The Internet of Things is heating up. Business spending is predicted to double over the next four years on the so-called IoT, and experts estimate that over half of new businesses will run on it by 2020. There has been a flurry of attention to creating devices ranging from thermostats to wearables that “talk” to each other, analyze information and perform tasks.
Beyond modern-day conveniences, how might the IoT help us address more fundamental challenges, like feeding our growing global population? Companies like Hewlett Packard Enterprise (HPE) are exploring this question. I interviewed Janice Zdankus, HPE’s vice president of quality, who highlighted the potential of the IoT for agriculture, the need to incentivize partnerships between agriculture and technology and opportunities for the next generation of STEM graduates to lead and innovate.
Lorin Fries: Could you describe your role in the technology and innovation space?
Janice Zdankus: Transformative technology is a big part of my role and our company. We believe that applying technology to agriculture can help to sustainably feed the growing world population, and we are fortunate to work on some leading-edge projects in this area. Agriculture provides an opportunity to advance disruptive technology.
Fries: Are there technologies under your purview that can positively influence food and ecological systems?
Zdankus: The Internet of Things is a particularly promising application for agriculture. At HPE, we use our Aruba wireless networking capabilities to collect, secure and send data, filter it with edge computing, and process it with high-performance computing systems. Those systems use algorithms, artificial intelligence and machine learning to manipulate huge amounts of data and quickly produce recommendations for farmers.
We are testing this through a strategic research initiative with Purdue University, which is using HPE technology to monitor farm fields through sensors. A first use case is the ACRE farm wireless monitoring, which is gathering data each day about the traits and growth of different crops, with the potential to generate and process up to 113 terabytes a week. Another case is an advanced phenotyping facility, a state-of-the-art greenhouse with the capacity to generate 1.2 petabytes per week. These are examples where computing systems can benefit by filtering data at the edge, rather than at the core compute system, to avoid sending all that data back across the campus network.
We can eventually take lessons learned from this project to develop a model to advise farmers on when to plant and water, when to apply fertilizer or pesticides, and how to minimize application and manage runoff, thereby improving yields, reducing waste and lowering farmers’ costs. Such technologies could also be used by tractor vendors, brokers or purchasers of agricultural products to improve crop traceability and enhance the security of the supply chain.
Fries: What are the main challenges to scaling this approach?

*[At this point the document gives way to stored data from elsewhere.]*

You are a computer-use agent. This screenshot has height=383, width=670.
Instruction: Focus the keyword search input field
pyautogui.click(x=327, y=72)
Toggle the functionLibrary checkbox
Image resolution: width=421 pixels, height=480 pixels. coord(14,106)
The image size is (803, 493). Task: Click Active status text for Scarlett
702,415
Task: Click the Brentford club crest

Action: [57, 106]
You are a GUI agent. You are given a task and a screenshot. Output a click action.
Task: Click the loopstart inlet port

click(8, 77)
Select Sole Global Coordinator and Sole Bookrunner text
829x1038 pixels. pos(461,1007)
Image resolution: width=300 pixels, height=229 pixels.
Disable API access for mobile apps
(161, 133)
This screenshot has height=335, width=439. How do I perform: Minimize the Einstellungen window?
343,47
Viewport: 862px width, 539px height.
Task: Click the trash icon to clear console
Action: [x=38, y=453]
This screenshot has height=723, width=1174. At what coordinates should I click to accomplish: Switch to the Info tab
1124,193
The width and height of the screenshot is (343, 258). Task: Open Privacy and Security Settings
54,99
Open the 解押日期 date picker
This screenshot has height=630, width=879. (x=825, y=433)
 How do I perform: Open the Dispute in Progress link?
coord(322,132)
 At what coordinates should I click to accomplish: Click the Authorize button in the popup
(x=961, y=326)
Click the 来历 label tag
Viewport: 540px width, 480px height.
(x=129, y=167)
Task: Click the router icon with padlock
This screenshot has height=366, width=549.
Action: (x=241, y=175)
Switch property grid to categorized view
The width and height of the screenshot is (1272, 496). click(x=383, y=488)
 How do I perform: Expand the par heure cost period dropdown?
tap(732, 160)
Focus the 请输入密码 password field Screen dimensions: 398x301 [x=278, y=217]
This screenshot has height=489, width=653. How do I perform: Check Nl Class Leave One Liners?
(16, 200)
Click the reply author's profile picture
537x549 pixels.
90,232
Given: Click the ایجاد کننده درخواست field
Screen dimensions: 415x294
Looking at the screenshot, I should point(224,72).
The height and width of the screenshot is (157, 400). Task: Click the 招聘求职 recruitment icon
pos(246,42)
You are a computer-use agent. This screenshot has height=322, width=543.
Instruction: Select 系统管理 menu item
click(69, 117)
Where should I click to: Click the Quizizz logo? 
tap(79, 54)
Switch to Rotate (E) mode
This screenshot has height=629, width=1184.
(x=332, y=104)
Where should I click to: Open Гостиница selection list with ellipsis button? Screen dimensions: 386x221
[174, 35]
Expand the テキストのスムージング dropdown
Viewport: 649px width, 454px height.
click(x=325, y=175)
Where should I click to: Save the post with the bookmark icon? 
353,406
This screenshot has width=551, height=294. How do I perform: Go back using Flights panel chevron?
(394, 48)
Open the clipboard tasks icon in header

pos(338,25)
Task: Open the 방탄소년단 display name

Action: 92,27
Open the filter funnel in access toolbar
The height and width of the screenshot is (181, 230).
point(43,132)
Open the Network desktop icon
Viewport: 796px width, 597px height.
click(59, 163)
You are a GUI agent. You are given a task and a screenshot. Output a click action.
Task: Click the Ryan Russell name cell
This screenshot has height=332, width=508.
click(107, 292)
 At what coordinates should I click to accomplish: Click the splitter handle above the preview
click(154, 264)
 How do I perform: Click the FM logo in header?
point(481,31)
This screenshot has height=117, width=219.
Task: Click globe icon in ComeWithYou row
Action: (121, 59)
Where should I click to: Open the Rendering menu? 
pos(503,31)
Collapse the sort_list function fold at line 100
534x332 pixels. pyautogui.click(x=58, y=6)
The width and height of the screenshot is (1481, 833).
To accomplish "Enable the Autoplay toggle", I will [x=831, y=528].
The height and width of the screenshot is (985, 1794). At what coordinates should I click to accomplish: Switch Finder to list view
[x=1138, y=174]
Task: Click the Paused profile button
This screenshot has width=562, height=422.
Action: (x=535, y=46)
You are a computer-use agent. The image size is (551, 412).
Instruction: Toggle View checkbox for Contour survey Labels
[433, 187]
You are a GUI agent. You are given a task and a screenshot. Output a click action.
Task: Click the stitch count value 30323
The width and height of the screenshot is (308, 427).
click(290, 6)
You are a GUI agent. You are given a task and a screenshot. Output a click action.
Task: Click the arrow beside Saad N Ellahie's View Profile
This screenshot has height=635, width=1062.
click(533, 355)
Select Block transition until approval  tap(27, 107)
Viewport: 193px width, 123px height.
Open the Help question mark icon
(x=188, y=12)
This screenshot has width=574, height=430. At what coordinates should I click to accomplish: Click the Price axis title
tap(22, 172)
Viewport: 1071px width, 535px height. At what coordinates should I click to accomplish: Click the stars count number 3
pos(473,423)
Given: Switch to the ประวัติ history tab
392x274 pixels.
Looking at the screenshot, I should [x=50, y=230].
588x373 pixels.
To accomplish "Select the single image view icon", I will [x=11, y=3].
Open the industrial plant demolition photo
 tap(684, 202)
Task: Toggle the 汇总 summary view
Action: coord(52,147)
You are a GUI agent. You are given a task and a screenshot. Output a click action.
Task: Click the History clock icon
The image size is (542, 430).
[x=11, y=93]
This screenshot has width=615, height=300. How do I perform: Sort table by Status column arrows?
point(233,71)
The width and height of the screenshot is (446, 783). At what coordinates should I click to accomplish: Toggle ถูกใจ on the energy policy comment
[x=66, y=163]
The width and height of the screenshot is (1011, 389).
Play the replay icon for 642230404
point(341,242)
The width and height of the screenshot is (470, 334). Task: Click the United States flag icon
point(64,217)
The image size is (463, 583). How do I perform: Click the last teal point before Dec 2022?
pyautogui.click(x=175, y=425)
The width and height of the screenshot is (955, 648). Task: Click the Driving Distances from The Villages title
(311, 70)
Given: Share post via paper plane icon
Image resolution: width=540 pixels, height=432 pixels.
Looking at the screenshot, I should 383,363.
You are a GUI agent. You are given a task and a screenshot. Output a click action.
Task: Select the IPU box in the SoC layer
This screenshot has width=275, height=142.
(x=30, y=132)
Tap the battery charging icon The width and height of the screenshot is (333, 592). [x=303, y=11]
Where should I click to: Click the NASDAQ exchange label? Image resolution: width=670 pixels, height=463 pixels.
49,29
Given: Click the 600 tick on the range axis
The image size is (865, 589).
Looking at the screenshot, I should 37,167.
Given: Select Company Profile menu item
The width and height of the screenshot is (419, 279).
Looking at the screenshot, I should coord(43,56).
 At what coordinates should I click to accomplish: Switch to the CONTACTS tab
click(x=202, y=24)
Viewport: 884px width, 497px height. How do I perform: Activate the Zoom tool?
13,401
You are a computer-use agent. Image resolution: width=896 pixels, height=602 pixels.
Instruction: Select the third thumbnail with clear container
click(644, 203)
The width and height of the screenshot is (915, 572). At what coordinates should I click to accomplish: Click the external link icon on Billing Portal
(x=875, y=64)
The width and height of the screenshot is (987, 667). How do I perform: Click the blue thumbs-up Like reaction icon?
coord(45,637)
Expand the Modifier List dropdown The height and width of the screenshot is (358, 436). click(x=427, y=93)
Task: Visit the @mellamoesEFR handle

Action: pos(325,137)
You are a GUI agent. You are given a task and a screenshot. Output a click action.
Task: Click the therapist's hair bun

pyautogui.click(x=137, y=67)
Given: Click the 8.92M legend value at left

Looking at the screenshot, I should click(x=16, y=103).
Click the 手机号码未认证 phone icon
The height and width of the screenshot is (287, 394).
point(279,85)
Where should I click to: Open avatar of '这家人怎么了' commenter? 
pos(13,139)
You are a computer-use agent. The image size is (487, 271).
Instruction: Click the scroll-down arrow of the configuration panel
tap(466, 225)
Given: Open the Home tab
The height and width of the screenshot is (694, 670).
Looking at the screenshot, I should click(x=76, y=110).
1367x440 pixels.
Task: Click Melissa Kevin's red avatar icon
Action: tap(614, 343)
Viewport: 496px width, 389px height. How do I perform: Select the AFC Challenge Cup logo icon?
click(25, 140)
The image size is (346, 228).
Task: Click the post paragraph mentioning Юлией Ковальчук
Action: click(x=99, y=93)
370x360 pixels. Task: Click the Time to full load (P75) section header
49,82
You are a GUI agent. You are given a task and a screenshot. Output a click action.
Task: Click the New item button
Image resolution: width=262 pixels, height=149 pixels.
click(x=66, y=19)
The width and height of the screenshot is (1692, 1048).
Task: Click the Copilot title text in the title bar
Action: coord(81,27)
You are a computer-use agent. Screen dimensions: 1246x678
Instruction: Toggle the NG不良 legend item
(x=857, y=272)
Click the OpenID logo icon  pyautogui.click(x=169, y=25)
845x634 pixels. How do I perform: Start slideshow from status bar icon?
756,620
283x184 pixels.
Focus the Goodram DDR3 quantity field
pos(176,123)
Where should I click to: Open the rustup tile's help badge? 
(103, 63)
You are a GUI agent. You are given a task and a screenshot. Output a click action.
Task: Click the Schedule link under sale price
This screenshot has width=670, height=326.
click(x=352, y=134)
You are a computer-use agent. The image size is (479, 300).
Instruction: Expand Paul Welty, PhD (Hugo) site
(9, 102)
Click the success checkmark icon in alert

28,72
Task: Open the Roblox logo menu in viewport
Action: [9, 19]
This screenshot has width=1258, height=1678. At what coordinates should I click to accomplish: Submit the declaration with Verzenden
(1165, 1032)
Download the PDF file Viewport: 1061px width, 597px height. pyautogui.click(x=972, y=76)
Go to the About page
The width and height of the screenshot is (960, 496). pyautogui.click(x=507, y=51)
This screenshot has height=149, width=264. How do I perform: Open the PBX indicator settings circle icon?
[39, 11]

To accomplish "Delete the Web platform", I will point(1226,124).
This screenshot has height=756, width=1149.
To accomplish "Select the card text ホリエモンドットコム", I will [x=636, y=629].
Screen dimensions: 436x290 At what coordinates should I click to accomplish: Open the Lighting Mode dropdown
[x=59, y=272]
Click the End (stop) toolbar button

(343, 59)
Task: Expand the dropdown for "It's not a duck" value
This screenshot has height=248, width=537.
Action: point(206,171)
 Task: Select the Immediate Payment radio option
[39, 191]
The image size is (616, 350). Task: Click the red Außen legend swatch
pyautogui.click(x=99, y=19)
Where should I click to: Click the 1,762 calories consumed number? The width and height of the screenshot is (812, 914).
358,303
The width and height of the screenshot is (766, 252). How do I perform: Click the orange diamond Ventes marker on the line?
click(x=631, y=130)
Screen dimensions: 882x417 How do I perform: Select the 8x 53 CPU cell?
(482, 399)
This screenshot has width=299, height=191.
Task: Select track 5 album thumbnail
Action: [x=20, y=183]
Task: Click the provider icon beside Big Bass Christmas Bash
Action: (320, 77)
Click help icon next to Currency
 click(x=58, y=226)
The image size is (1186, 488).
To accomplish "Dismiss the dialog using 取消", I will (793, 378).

Zdankus: A key challenge is how to reach the rural farmer despite low access to broadband, proper technology training and data analysis capabilities. Beyond farmers, existing market players may feel resistant to new approaches. We need to work together with large-scale players; we can’t underestimate the importance of this.
Fries: How could this innovation do harm, and what strategies could mitigate that risk?
Zdankus: With any technology, there’s the potential for someone to misuse it, but the benefits outweigh the risks. Being able to trace data means that it could be hacked, therefore the technologies bring up issues of data security and privacy. That’s why we focus on keeping data about crops and farmers secure. We minimize how much data is sent, and we decentralize where it sits.
Fries: What makes you most excited about these technologies?
Zdankus: We have a world challenge around hunger and population growth. The Internet of Things provides an opportunity to bridge disparate fields of expertise, including engineers, computer scientists, data scientists and others. There is such an opportunity for disruption in food systems that could have enormous positive impact – and that excites me.
Fries: How do you see industry evolving at the intersection of technology and agriculture?
Zdankus: Relatively few tech industry players are focused on agriculture applications. There’s great opportunity to link the vibrant startup ecosystem to the innovations needed for food systems. Venture capital for agriculture startups is increasing 29% year over year, but seed funding is decreasing. That’s a challenge.
Regarding bigger companies, most people haven’t internalized that to make an investment at scale on a problem like improving food systems, there needs to be a win-win for all. We’ve moved beyond the philanthropic play. There needs to be a market opportunity, along with policy-holders, NGOs and other agencies eager to solve the problems with you.
Fries: What is one wish you have regarding technology innovation in food systems?
Zdankus: I wish we could find the economic incentive to trigger greater partnership between technology and agriculture. There is unrecognized market potential, and we need to raise the visibility of the opportunity. In doing so, we’ll appeal to the next generation of technology innovators. I have yet to meet a millennial who doesn’t want to solve world hunger. I work in STEM mentorship and education, and I’ve seen many youth struggling to see how a huge investment in engineering or a related field can lead to social impact. Food systems provide that opportunity.
This interview is part of a series on how technology and innovation are transforming food and ecological systems – and how to get it right for people and planet. The conversation has been edited for clarity and length.